Supplementary Figures and Figure Legends

Figure S1. The chemical structure of DS-8201a

Figure S2. Importance of targeted delivery by the ADC

The antitumor effect was examined in a syngeneic mouse model with CT26.WT-hHER2 (s.c. inoculation) upon treatment with DS-8201a (10 mg/kg, once a week, twice, i.v.) and isotype non-targeted control ADC (10 mg/kg, once a week, twice, i.v.) at the time points indicated by arrows. When the tumors were established, the treatments were initiated (day 0). The graph shows the mean tumor volumes and standard errors (n = 10). The mean tumor volumes at day 10 of vehicle-treated, control ADC-treated and DS-8201a-treated groups were 1210 mm3, 899 mm3 and 202 mm3, respectively. A Wilcoxon rank sum test was conducted to provide statistical analysis of the tumor volumes and compare the control ADC-treated and DS-8201a-treated groups on day 10.

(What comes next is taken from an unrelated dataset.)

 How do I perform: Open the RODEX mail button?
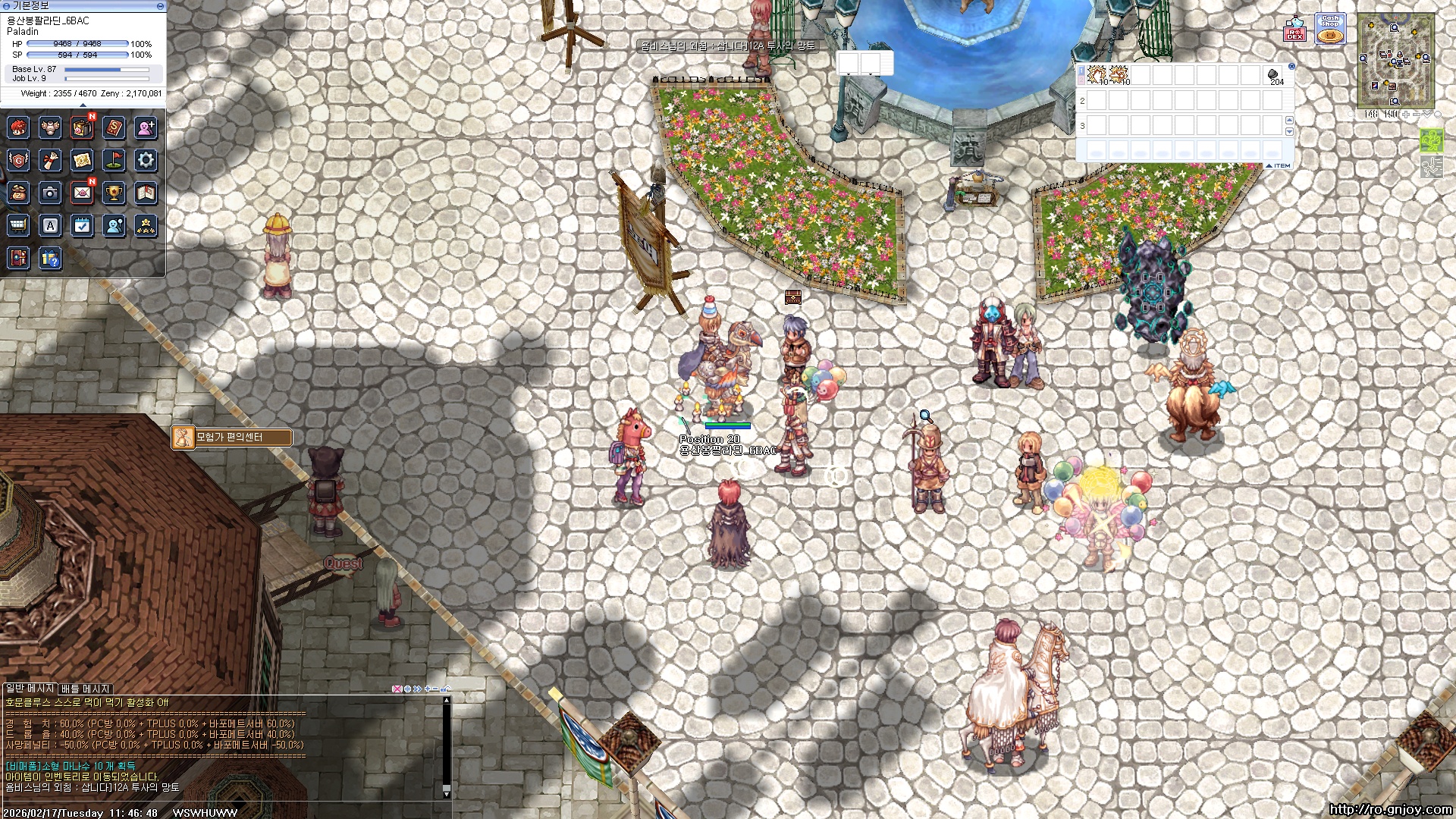1294,30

Figure S3. Reduced antitumor effect of DS-8201a in an immunocompromised mouse model

The antitumor effect was examined in a nude mouse model with CT26.WT-hHER2 cells (s.c. inoculation) after the treatment with DS-8201a (10 mg/kg, once a week, twice, i.v.). DS-8201a was administered at the time points indicated by arrows. Treatment was initiated after tumors were established (day 0). The graph shows mean tumor volumes and standard errors (n = 12). The mean tumor volumes at day 13 of vehicle-treated and DS-8201a-treated groups were 2748 mm3 and 2489 mm3, respectively. Student’s t-test was conducted for the comparison between DS-8201a-treated and vehicle-treated groups at day 13. There was no significant difference.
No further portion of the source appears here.